Um teste experimental pode permitir o diagnóstico do Alzheimer antes mesmo do aparecimento de falhas de memória ou outros sinais clínicos da doença.
O que aconteceu
A estratégia analisa alterações no metabolismo do cérebro. Os estudos, promovidos pela Universidade do Norte do Arizona, indicam que o Alzheimer começa a se instalar no cérebro muitos anos antes de o paciente perceber qualquer dificuldade cognitiva. Quando o diagnóstico finalmente ocorre, o processo neurodegenerativo já está avançado. Por isso, identificar sinais biológicos precoces é considerado um dos maiores desafios e promessas no combate à doença.

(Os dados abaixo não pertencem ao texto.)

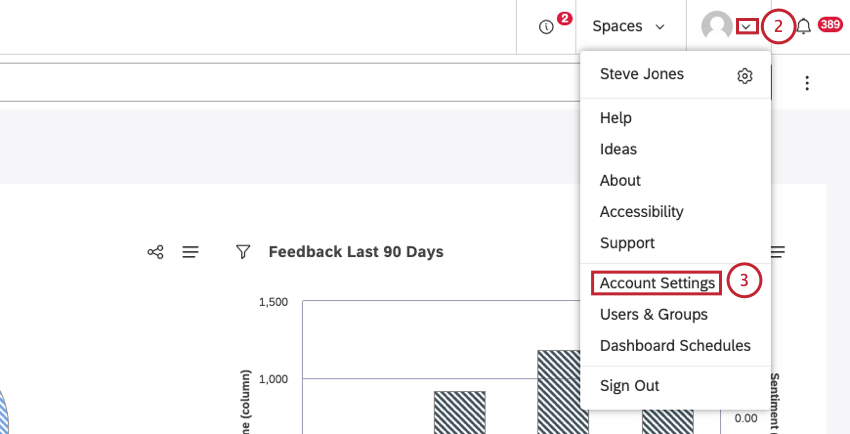This screenshot has height=434, width=850.
Task: Click the filter funnel icon
Action: (x=242, y=252)

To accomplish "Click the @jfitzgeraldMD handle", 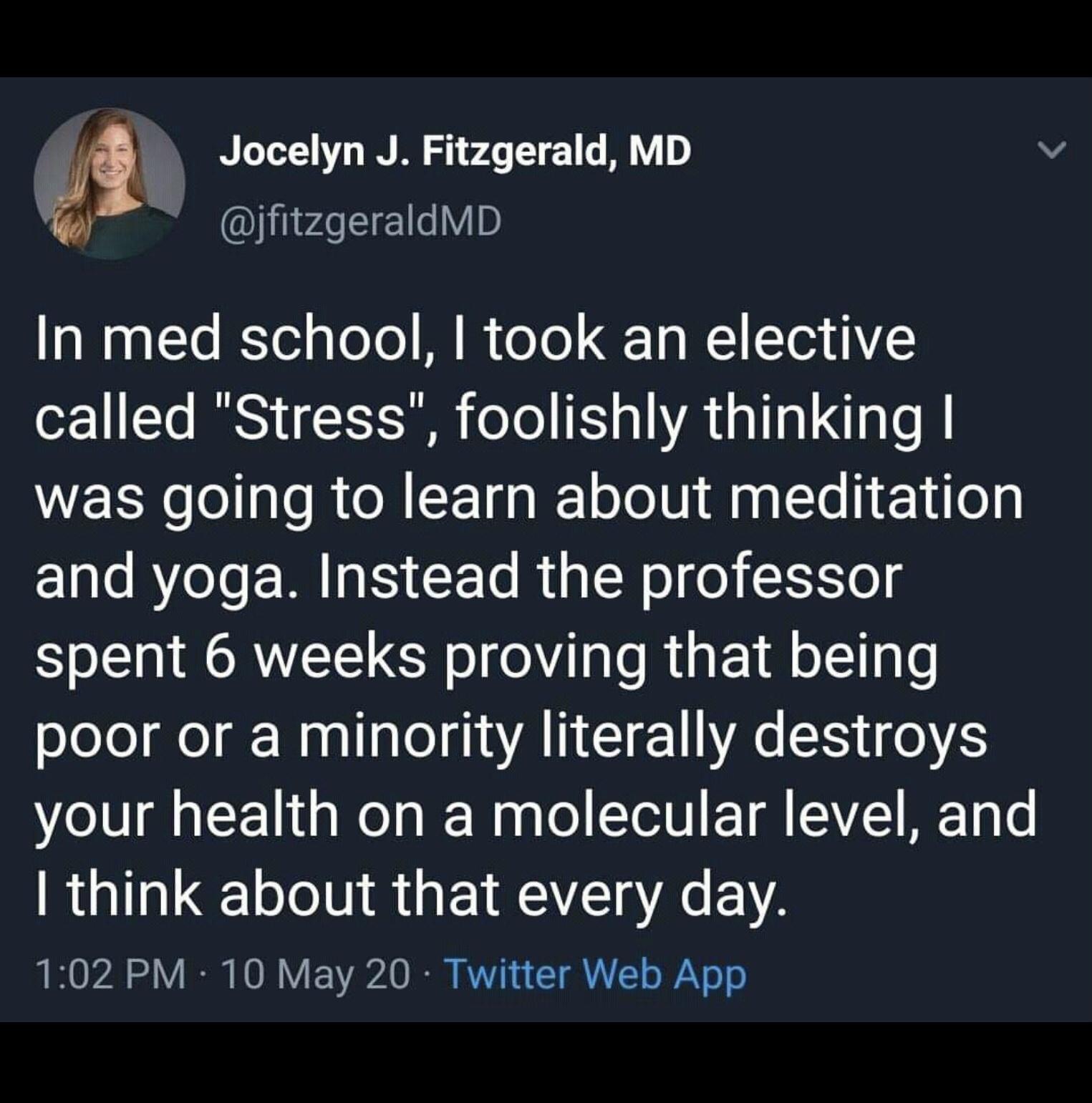I will click(x=357, y=223).
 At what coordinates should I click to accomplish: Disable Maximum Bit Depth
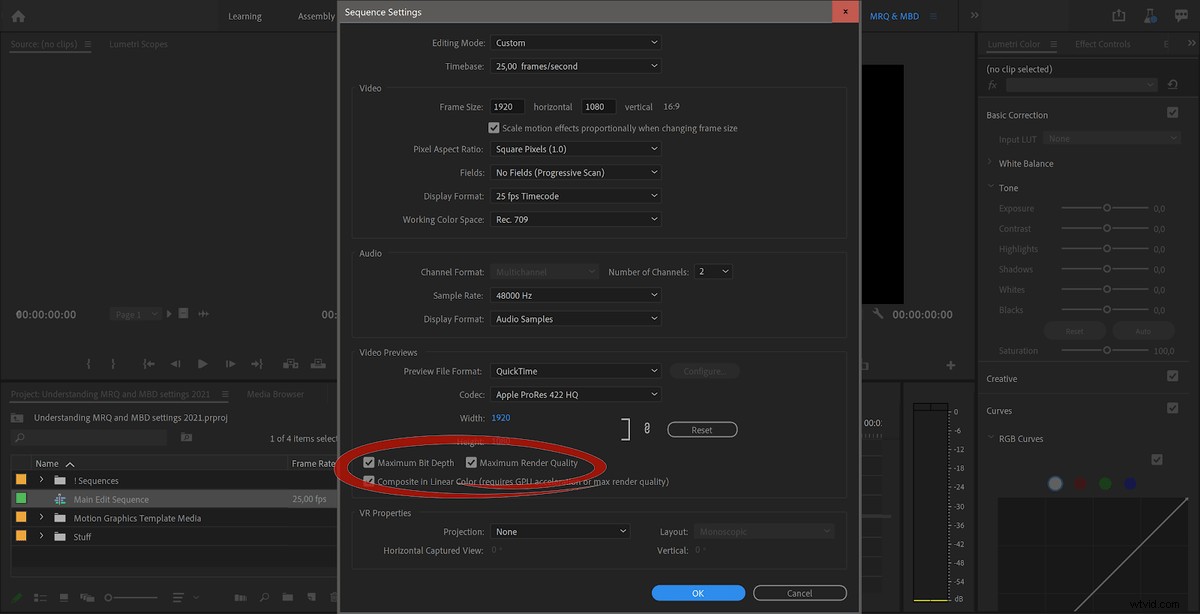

O foco da pesquisa está na forma como o cérebro utiliza a glicose, o principal combustível para funções como memória, raciocínio, emoções e movimento. Alterações nesse metabolismo costumam aparecer nas fases iniciais do Alzheimer, mas sempre foram difíceis de medir de forma simples e acessível.
Tradicionalmente, avaliar esse processo exigia métodos invasivos ou exames complexos, pouco viáveis fora de ambientes altamente especializados. A nova proposta busca contornar essa limitação ao rastrear sinais indiretos da atividade cerebral no sangue.